▶ [REQUIRED WORK]
Repeat the part that opens with the line containing "How do I perform: Click" and closes with the line containing "tap(835, 33)", requests included, adding 51 to every coordinate in the answers. Leave the pictures out.

▶ [RECORDS PROVIDED]
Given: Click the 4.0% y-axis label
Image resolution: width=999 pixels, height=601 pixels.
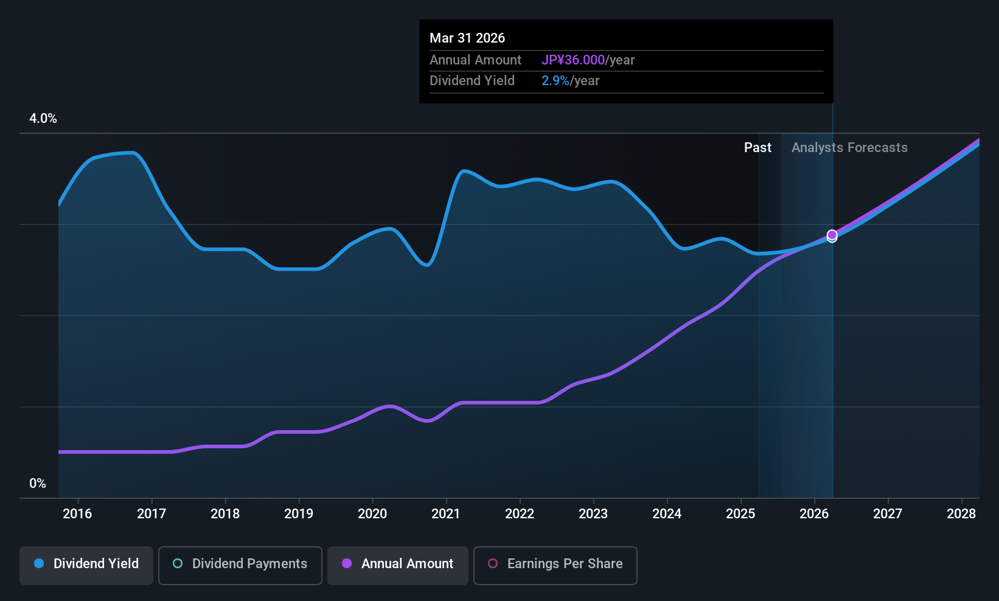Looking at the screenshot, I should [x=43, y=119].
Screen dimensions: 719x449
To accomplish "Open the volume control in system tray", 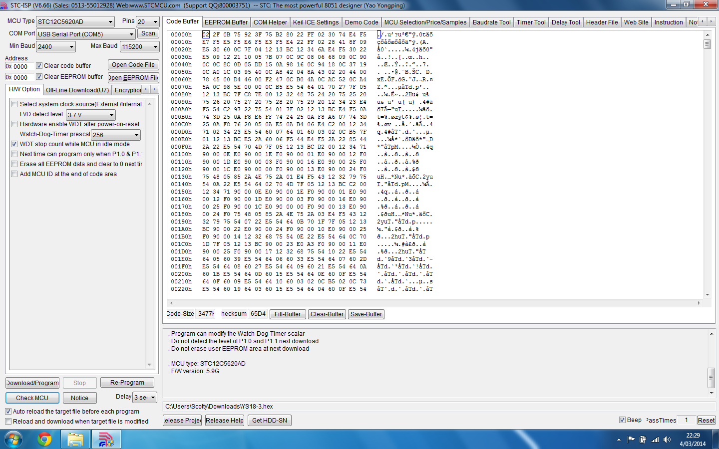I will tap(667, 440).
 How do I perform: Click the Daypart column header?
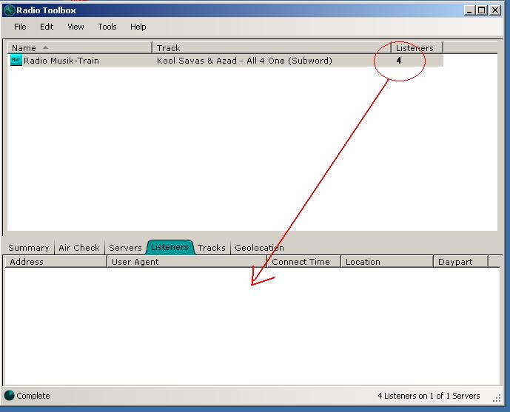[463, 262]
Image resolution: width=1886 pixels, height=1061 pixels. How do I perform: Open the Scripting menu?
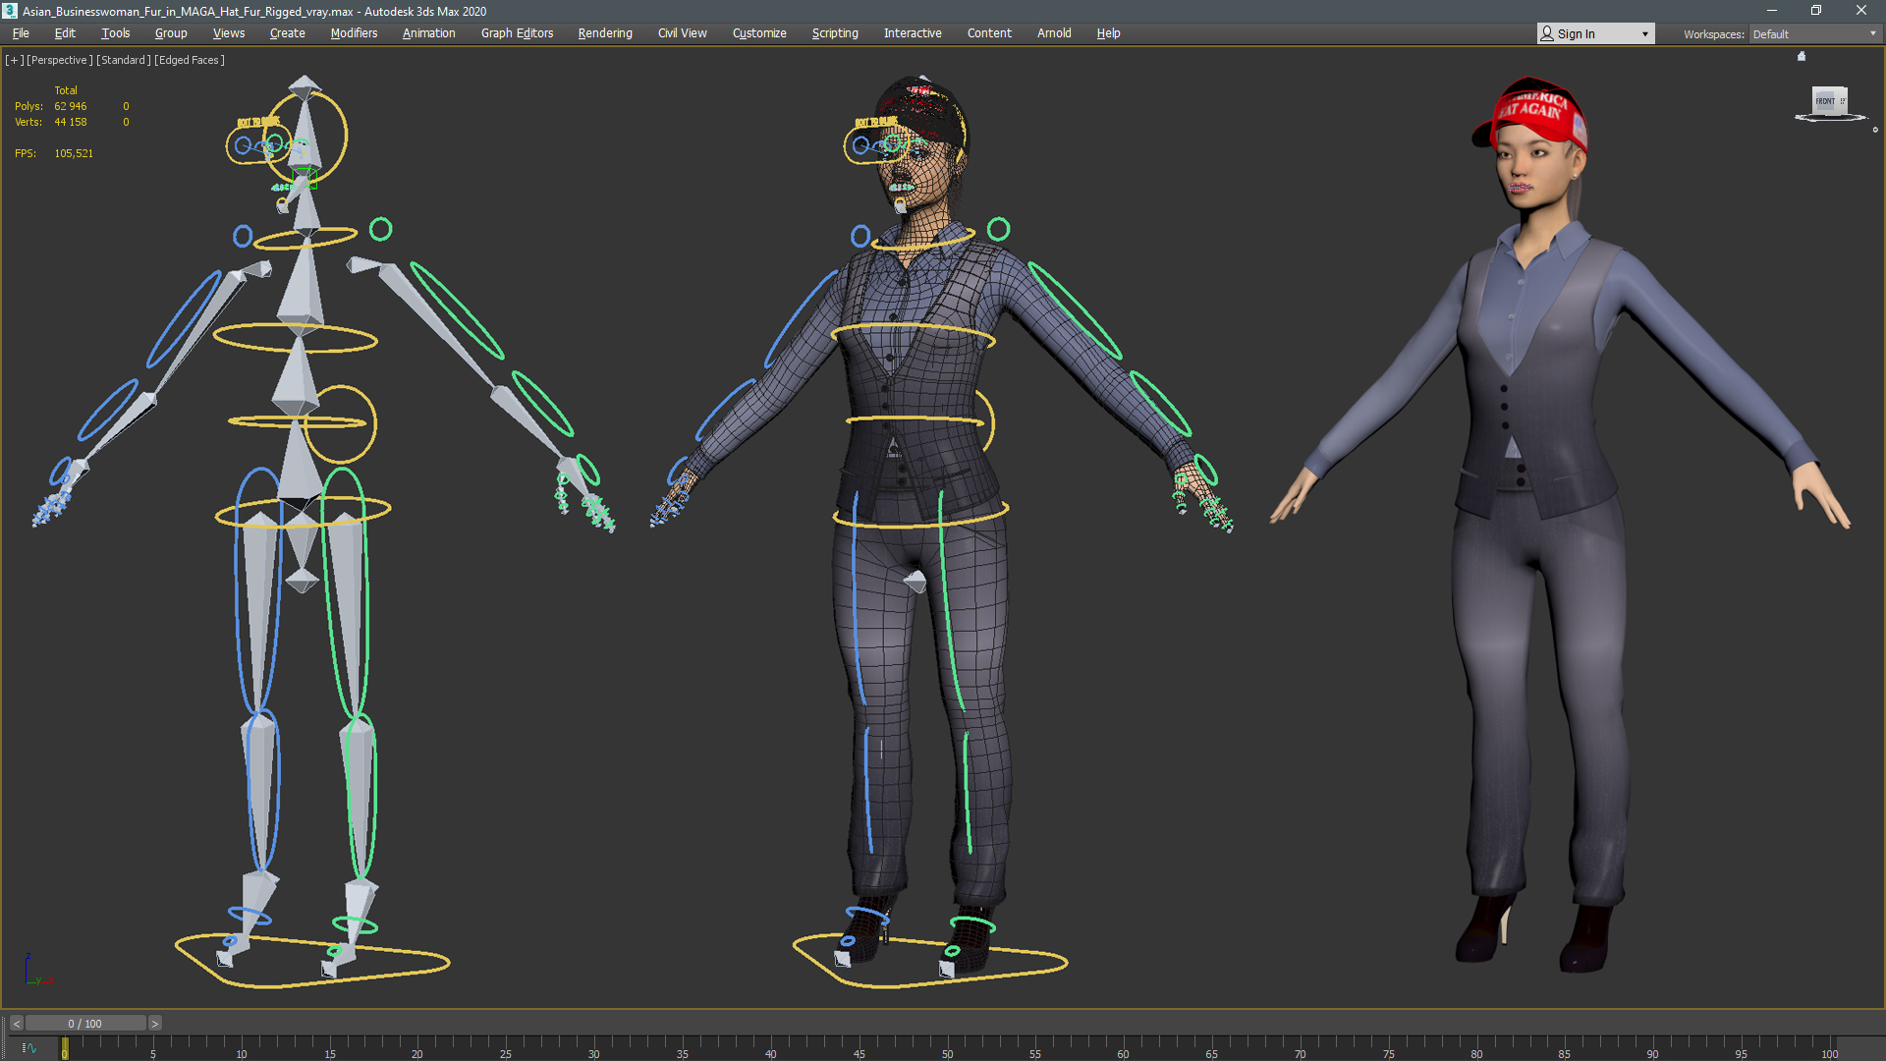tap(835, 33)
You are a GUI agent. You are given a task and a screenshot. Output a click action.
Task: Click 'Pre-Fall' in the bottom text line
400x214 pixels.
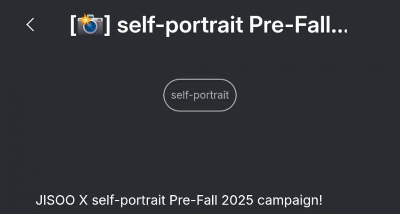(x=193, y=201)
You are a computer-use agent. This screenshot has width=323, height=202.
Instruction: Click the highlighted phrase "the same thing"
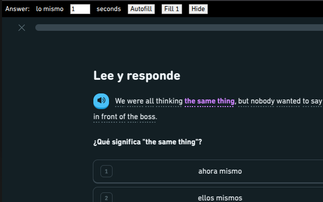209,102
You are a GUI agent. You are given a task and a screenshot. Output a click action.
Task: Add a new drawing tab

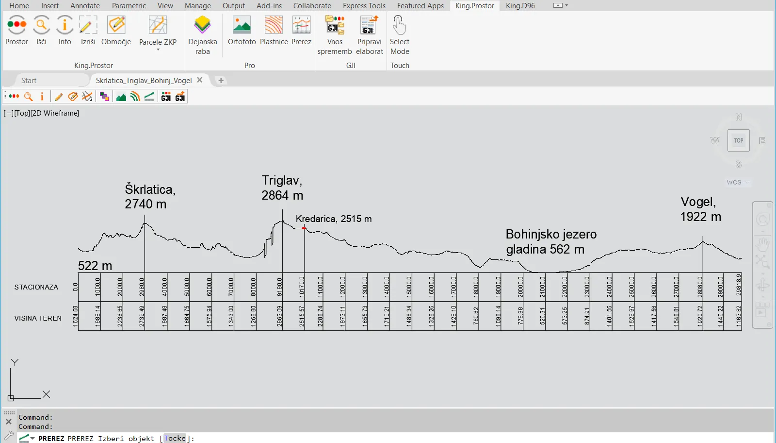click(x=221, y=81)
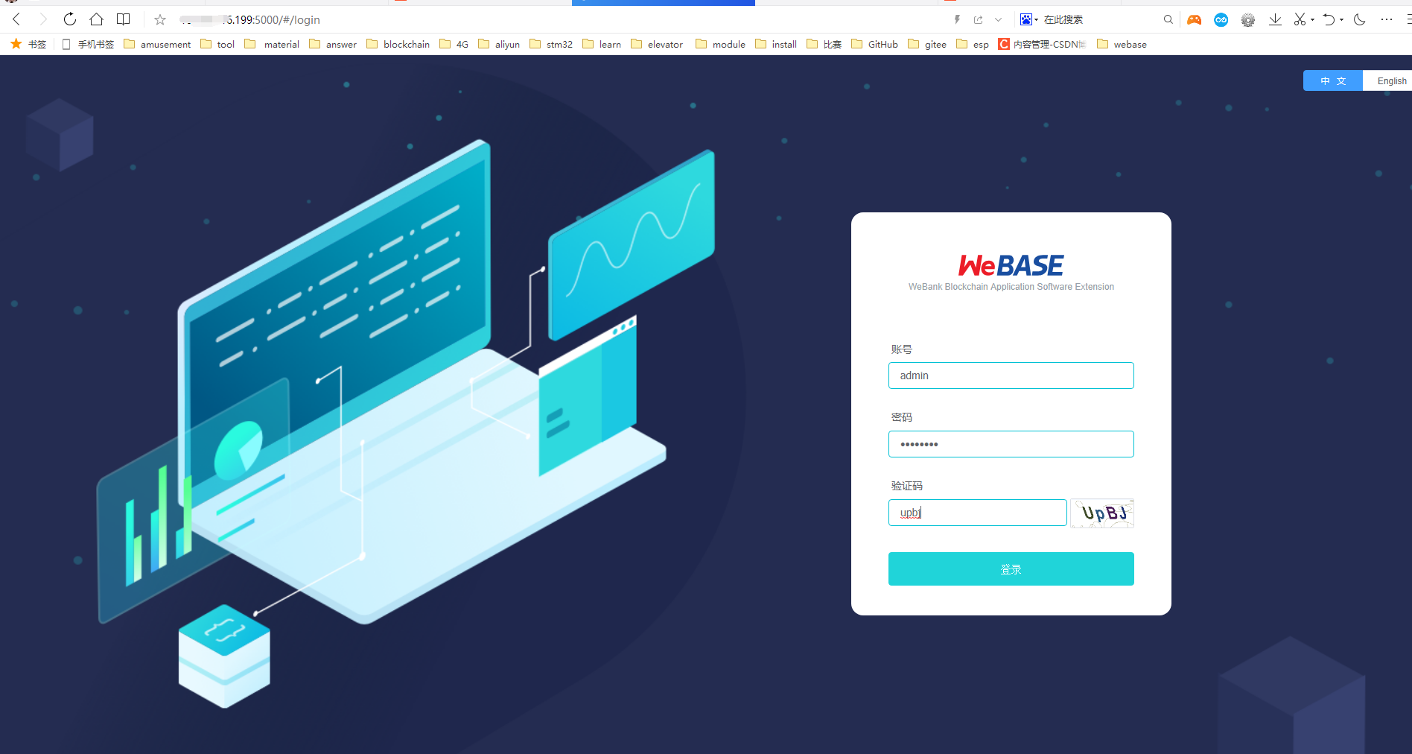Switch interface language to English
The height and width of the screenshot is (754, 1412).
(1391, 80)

▶ [RESULT OF THE EXERCISE]
 How do I perform: Click the Daypart column header?
[514, 313]
Image resolution: width=1886 pixels, height=1061 pixels. How do I perform: Open the Scripting menu?
tap(886, 84)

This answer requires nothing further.